Pola komunikasi Dishub yang telah dilakukan terbentur oleh adanya beberapa faktor. Seperti faktor genetik. Faktor genetik tersebut antara lain :

  1. Kejar Setoran oleh Sopir Angkot
  2. Jam angkot beroperasi
  3. Jumlah armada kendaraan
  4. Faktor psikologis pelajar

Hal di atas lah yang menyebabkan, bagaimana pola komunikasi Dishub dinilai kurang efektif, meskipun sebenarnya sudah baik. Terlebih pihak Dishub juga tidak mungkin setiap harinya terjun ke lapangan atau ke jalanan untuk mengatasi masalah tersebut dan menjadi sebuah kendala tersendiri.

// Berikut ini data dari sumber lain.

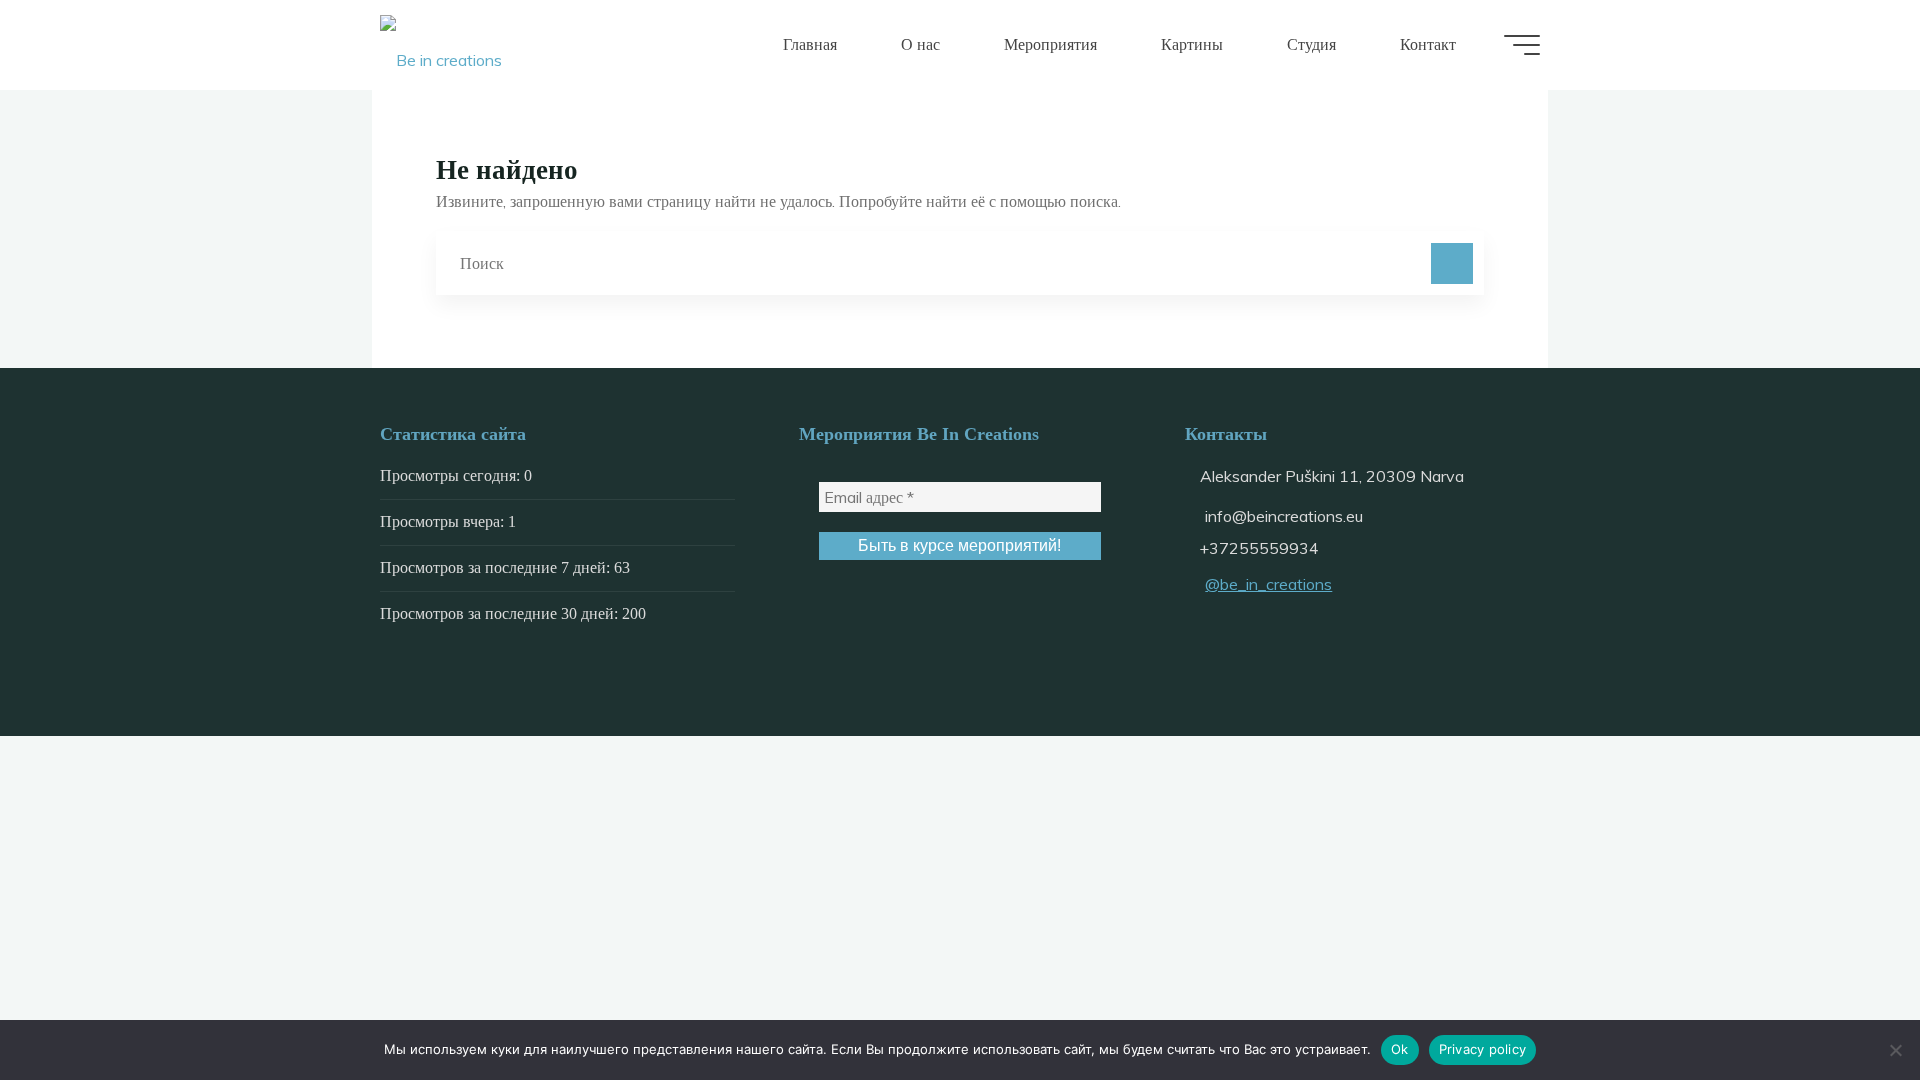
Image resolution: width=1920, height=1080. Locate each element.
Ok (1400, 1049)
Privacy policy (1483, 1049)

Sementara untuk faktor genetik, faktor kejar setoran merupakan sebuah faktor yang didasari oleh adanya faktor pemenuhan kebutuhan. Meskipun sesuai dengan hasil kuesioner yang telah dibagikan kepada sopir angkot, bahwa seluruh responden yang berjumlah 6 orang mengatakan memahami mengenai larangan untuk menarik angkot dengan penumpang bergelantungan. Tetapi faktor kebutuhan menjadi salah satu hal yang mendasari mengapa sopir angkot masih menarik angkotnya dengan penumpang yang bergelantungan. Terlebih penghasilan mereka yang dirasa masih terbilang pas-pas an bahkan cenderung kurang. Pun bahkan di hari kerja yang notabene seharusnya menjadi sumber pendapatan yang lebih.

Faktor kedua dan ketiga adalah jam angkot beroperasi dan jumlah armada yang beroperasi. Hal tersebut saling berkaitan erat. Dimana hal ini juga mendukungbagaimana kelebihan muatan tersebut terjadi. Ditambah, hal itu juga saling berkaitan dengan angket yang disebarkan kepada pelajar yang mengatakan jika intensitas kedatangan angkot, mempengaruhi bagaimana mereka menaiki angkot. Hal tersebut juga berkaitan, kapan para pelajar memulai jam keberangkatan mereka.